The answer, my friend, lies in the concept of aerodynamics. But let’s explain it in a way that even an English major could understand. (Because that is what I am.)
If you ever wondered why it was easier and faster to travel in one direction, namely from west-to-east, it is because of headwinds and tailwinds that a plane is able to move faster or slower in one direction.
It is also why it’s such a beautiful, celebratory experience going to Europe, but an absolute butt just to get home. That plane ride just seems to drag… literally.
Headwinds and tailwinds take advantage of naturally existing jet streams from the Earth’s atmosphere—it is also the reason why planes fly over the Arctic, more of that in a bit—and the tailwind is usually the force that propels a plane faster, while headwinds tend to slow a plane down.
The easiest way to think about headwinds and tailwinds is to think about taking a bike ride along the beach. If you’re a native Angeleno like me (go Rams!), any good beach bum knows it gets windy along the coast.
Depending if you’re biking with the wind (tailwind) or against it (headwind), it’s possible to speed along the Santa Monica boardwalk or feel like you’re going at a snail’s pace no matter how much you try.
It’s a similar phenomenon if you’re skiing or doing any similar type of activity.
If you’re scientifically challenged like me, here’s a quick visual guide to explain the associated phenomenon, directional, and how it affects speed.
|east to west
|west to east
|⬅ to the left
|to the right ➡
(Interestingly enough, tailwinds and headwinds significantly affect flight take-offs and landings, but not in the way that you’d expect. This is beyond the scope of this piece.)
The tailwind makes the world go round...
The tailwind, in layman’s terms, is the wind beneath a plane’s wings. It gives it that extra push to get what is essentially a large moving vehicle moving just a little bit faster.
The National Weather Service quickly explains jet streams:
Jet streams are relatively narrow bands of strong wind in the upper levels of the atmosphere. The winds blow from west to east in jet streams but the flow often shifts to the north and south. Jet streams follow the boundaries between hot and cold air...
...The result is that the air moves faster and faster in an easterly direction (relative to the Earth's surface below) the farther it moves from the equator.

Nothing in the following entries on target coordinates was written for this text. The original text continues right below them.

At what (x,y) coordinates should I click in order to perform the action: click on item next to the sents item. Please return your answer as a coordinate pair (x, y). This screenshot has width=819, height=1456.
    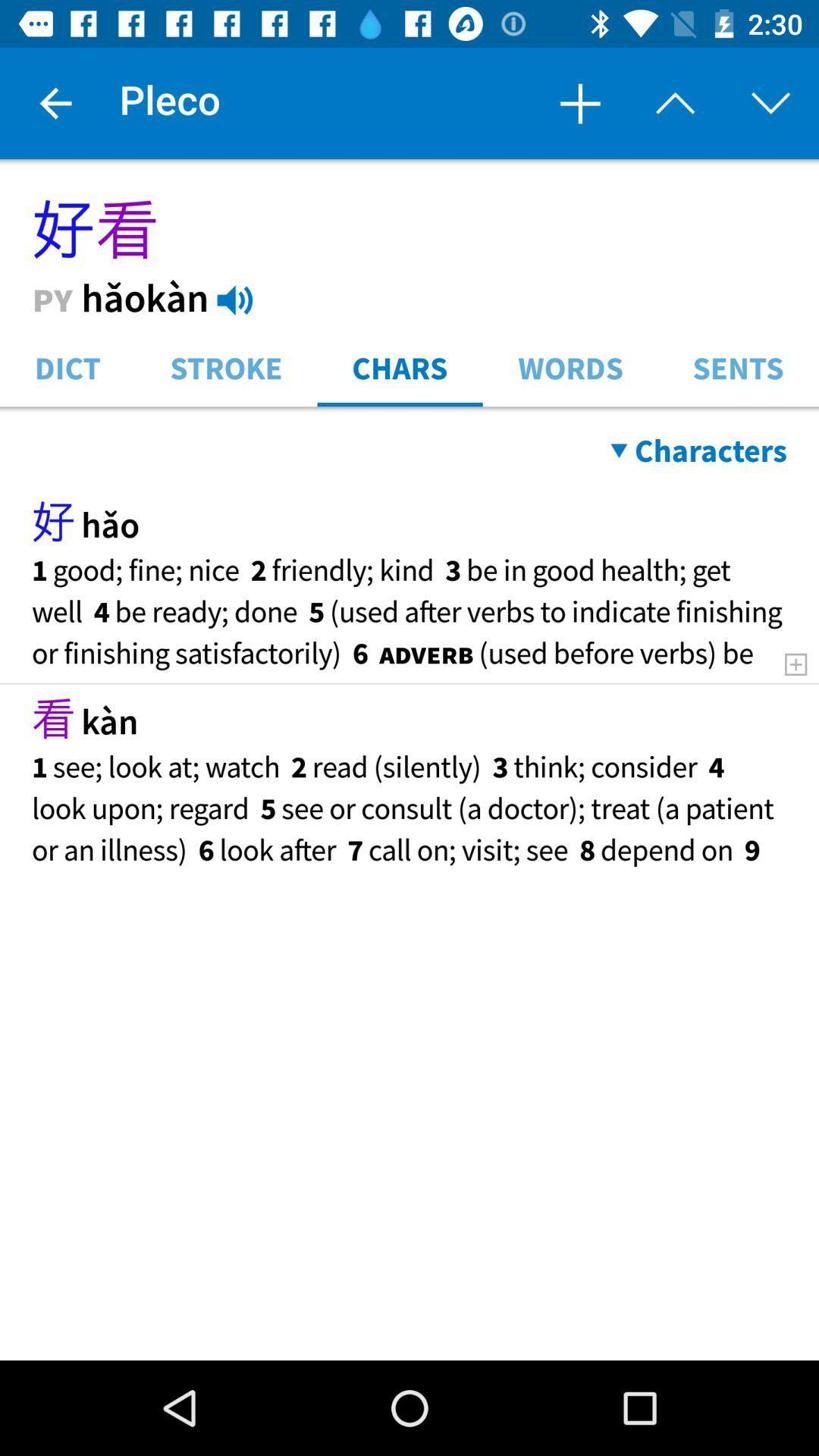
    Looking at the image, I should click on (570, 366).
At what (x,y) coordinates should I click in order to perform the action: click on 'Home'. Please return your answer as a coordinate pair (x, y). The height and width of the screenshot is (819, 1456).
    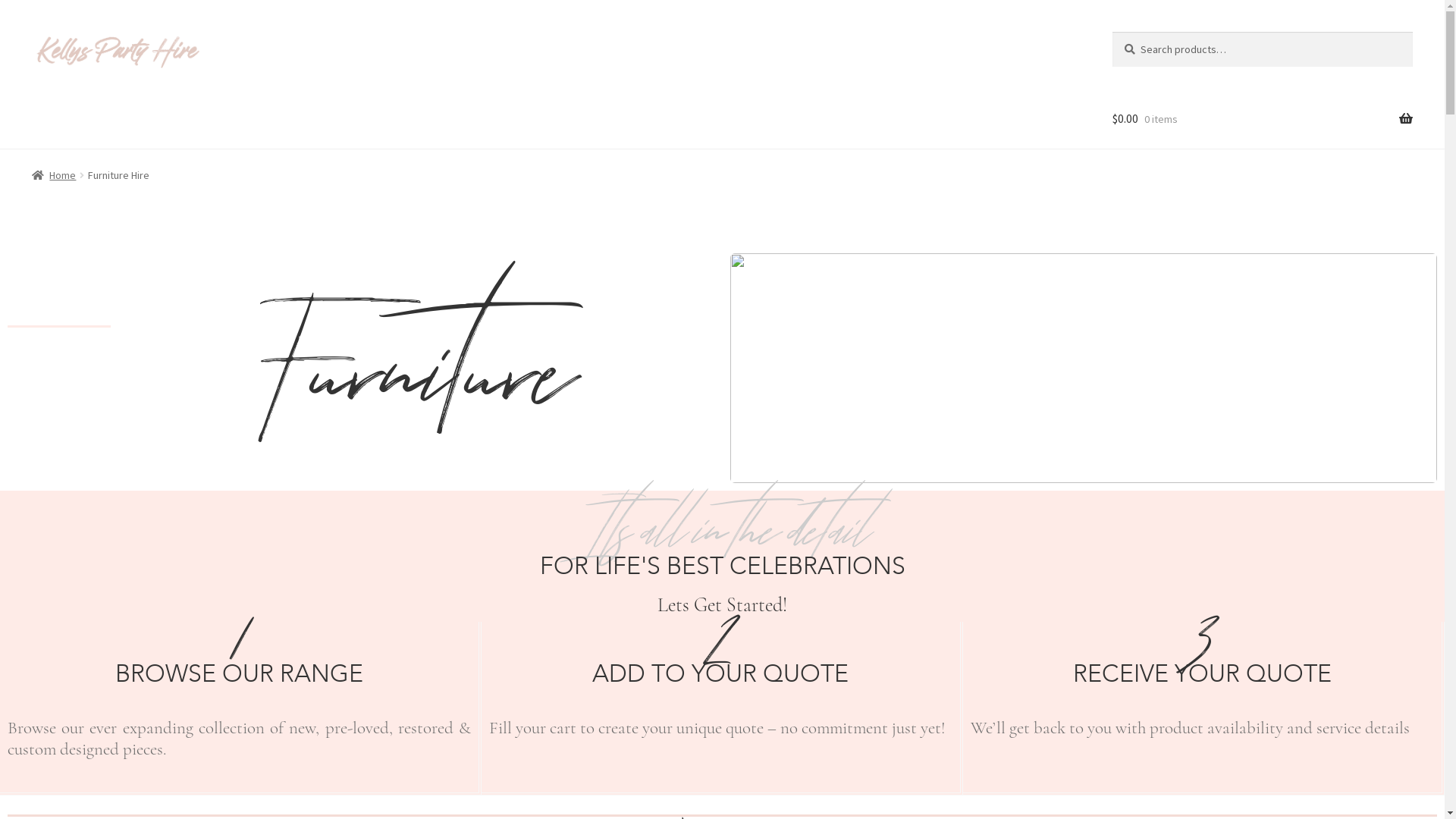
    Looking at the image, I should click on (54, 174).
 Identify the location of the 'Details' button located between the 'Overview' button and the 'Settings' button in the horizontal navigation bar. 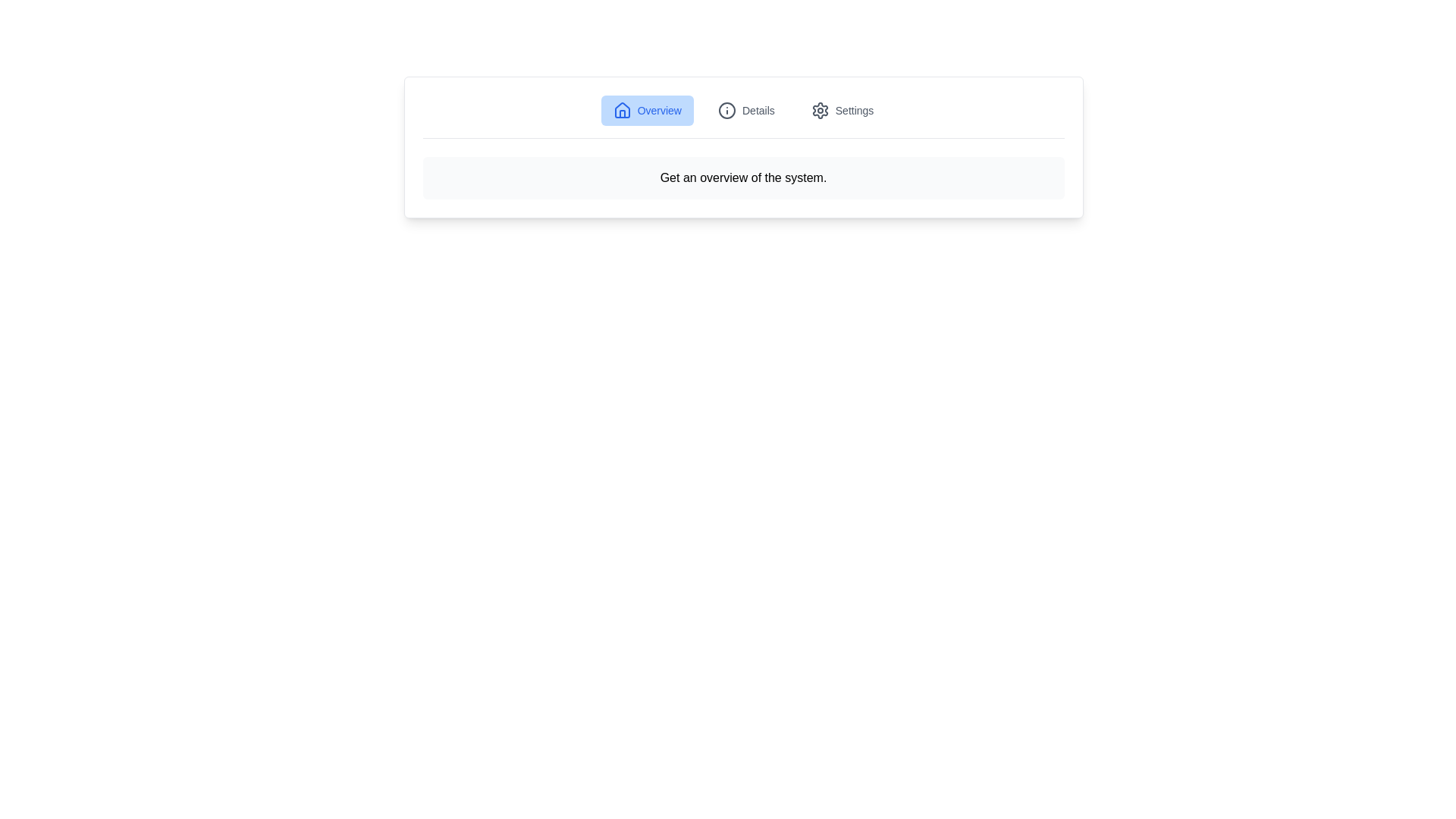
(746, 110).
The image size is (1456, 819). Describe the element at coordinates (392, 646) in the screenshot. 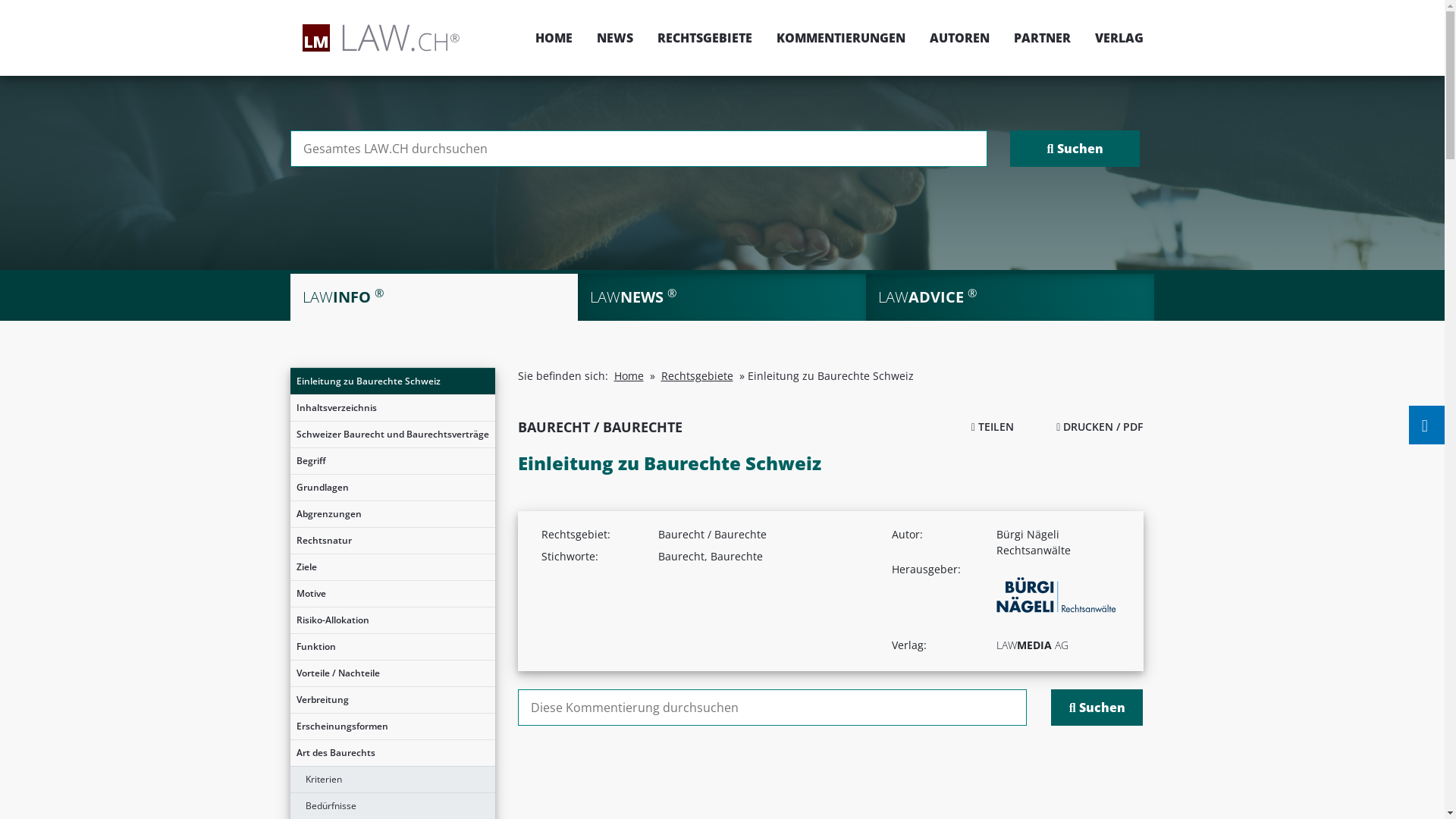

I see `'Funktion'` at that location.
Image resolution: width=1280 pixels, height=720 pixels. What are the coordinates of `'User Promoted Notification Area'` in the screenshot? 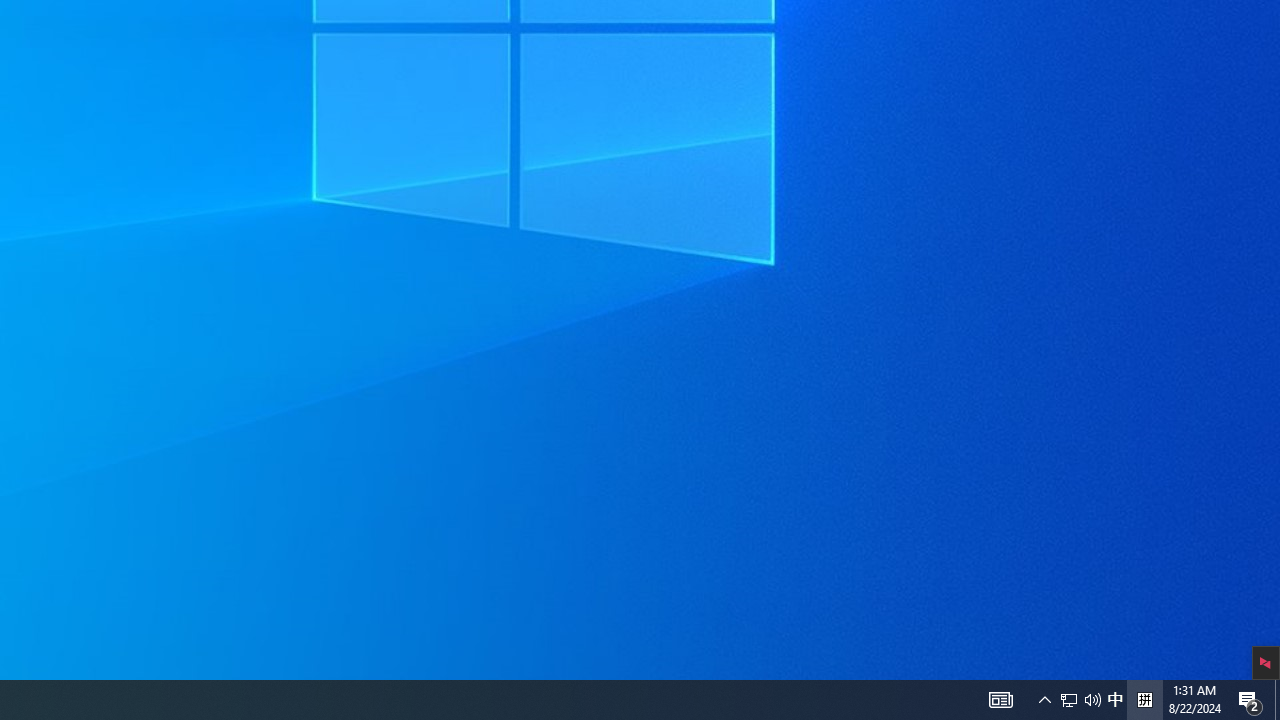 It's located at (1079, 698).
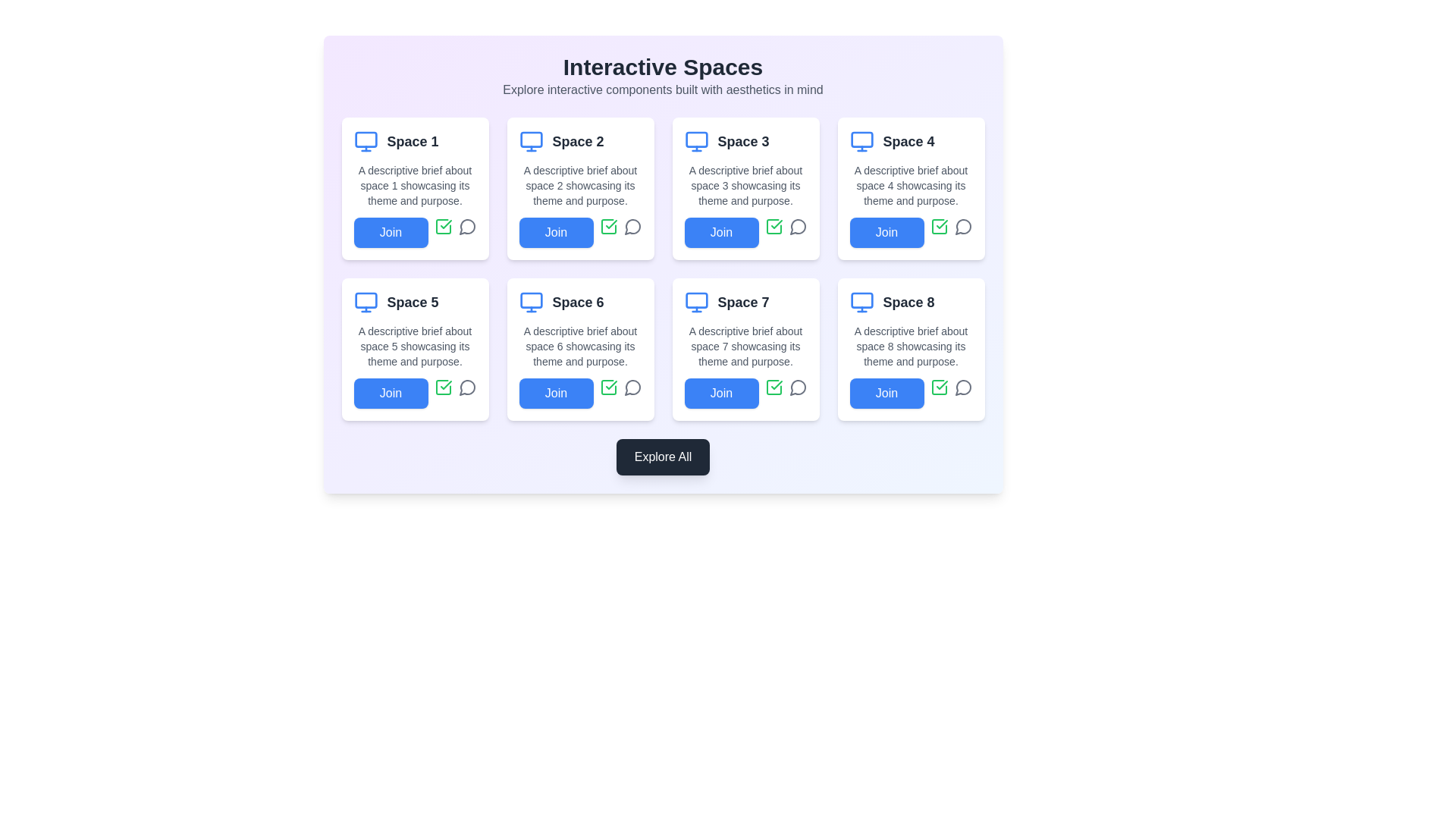 The height and width of the screenshot is (819, 1456). I want to click on the graphical icon representing comment functionality, located at the bottom-right of the Space 2 card in the grid, so click(632, 227).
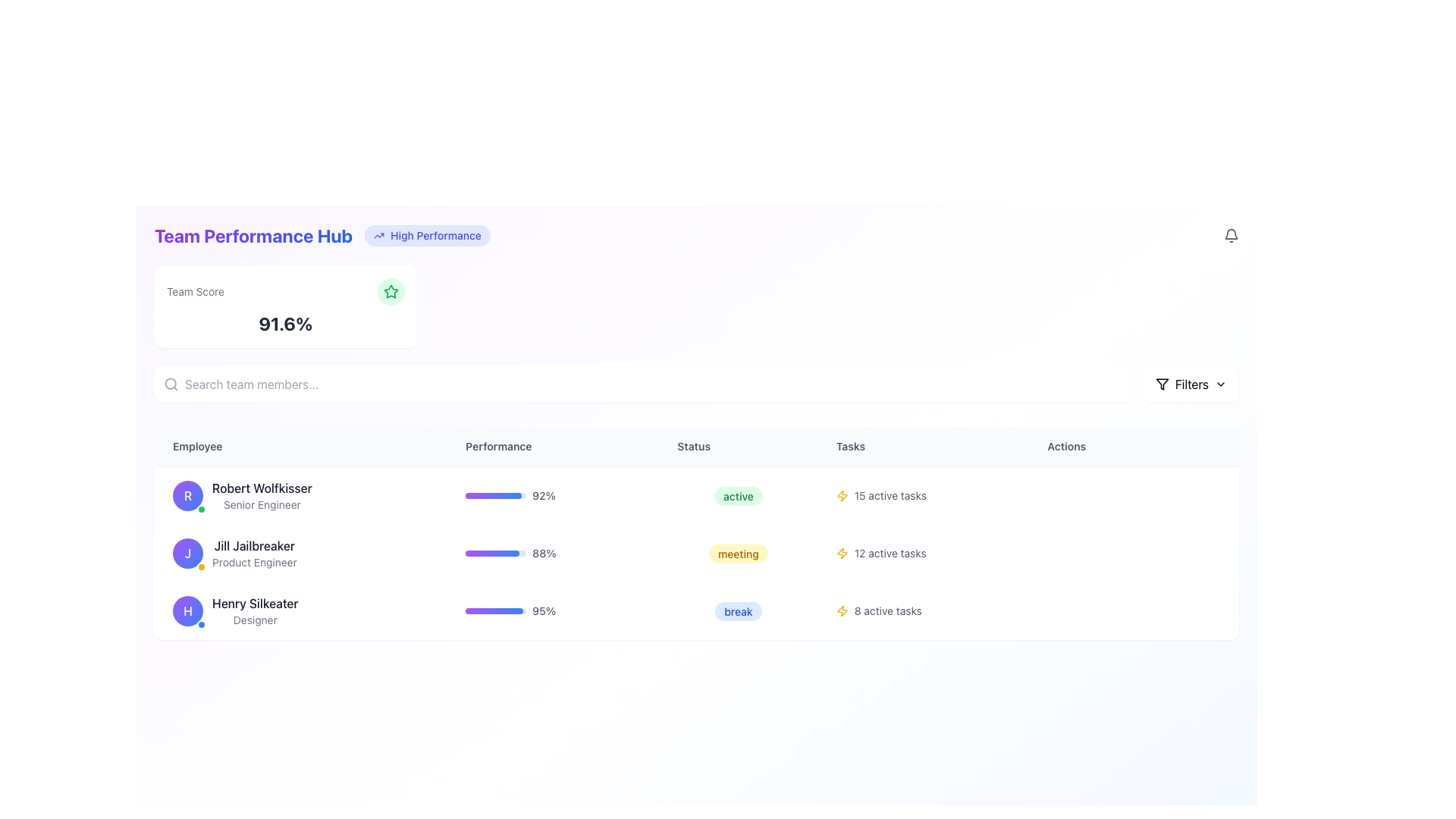 The height and width of the screenshot is (819, 1456). Describe the element at coordinates (187, 610) in the screenshot. I see `the avatar representing the employee 'Henry Silkeater', which is located as the leftmost component of the 'Employee' section in the third row of a data table` at that location.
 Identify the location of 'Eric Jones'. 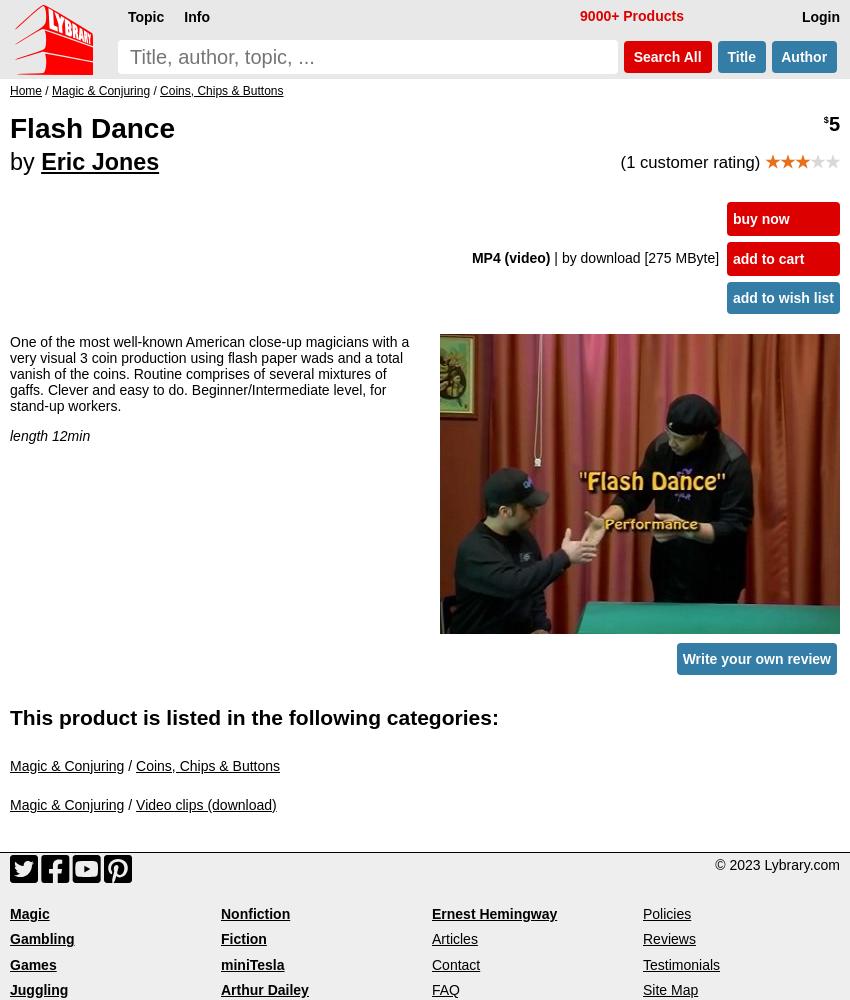
(98, 162).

In fact, jet streams are also the reason why planes commonly travel along the northern and southern poles than along the equator (counterintuitively, going along the equator would seem like it would be the more natural direction to go in, but it's not).
…. while the headwind slow things down.
In a crazy push-pull world, the headwind (associated from going east to west) slows things down.
It’s why a flight from New York to London might just take five hours, but going back would take six hours.
In this case, just imagine biking against the wind in the opposite direction — it is just going to take the much longer, and when it’s compounded against 142 tons of pure Boeing 787 (without passengers, mind you)1, it’s going to go that much slower.